[To do]
Copy word for word, please, the lines of the entries below running from the one containing "Viewport: 509px width, 317px" to the one containing "Collapse the Contrast", both ends included.

[Records shown]
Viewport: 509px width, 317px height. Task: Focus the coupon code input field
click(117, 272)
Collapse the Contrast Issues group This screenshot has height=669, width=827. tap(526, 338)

--

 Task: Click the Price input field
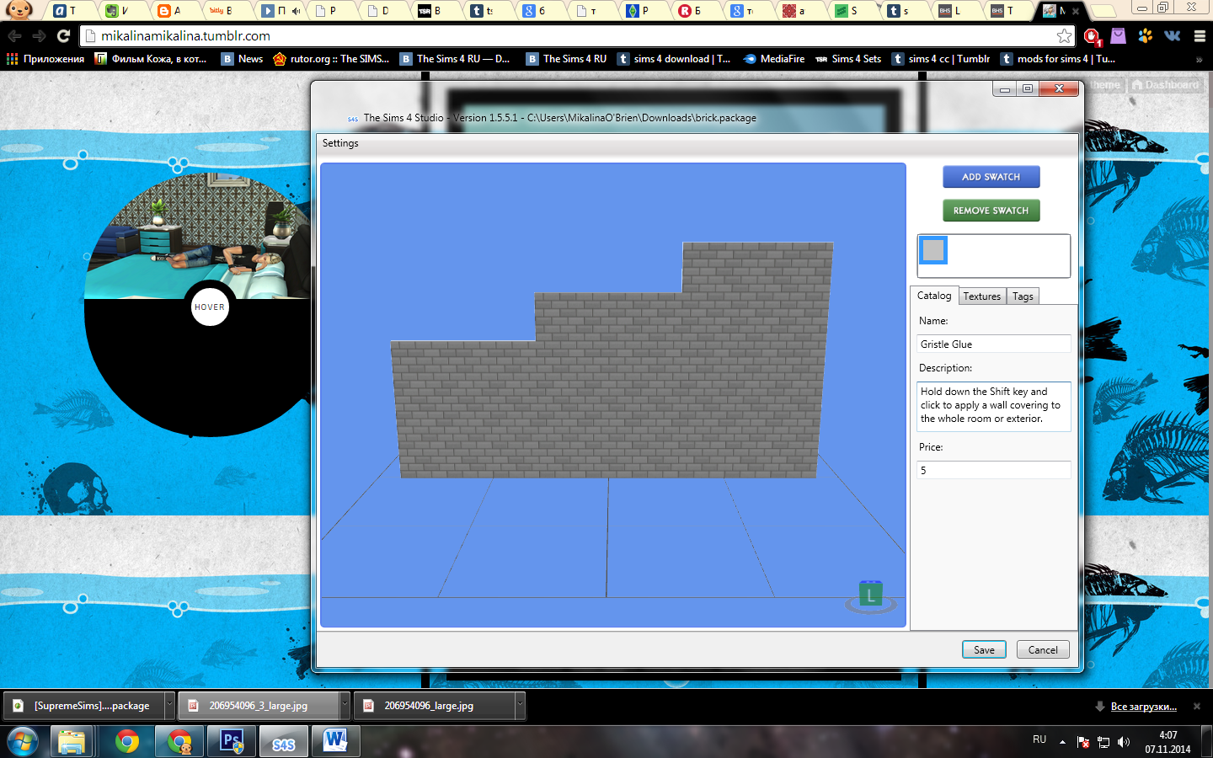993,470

[Answer section]
Viewport: 509px width, 317px height. Task: Focus the coupon code input field
click(117, 272)
Collapse the Contrast Issues group This screenshot has height=669, width=827. tap(526, 338)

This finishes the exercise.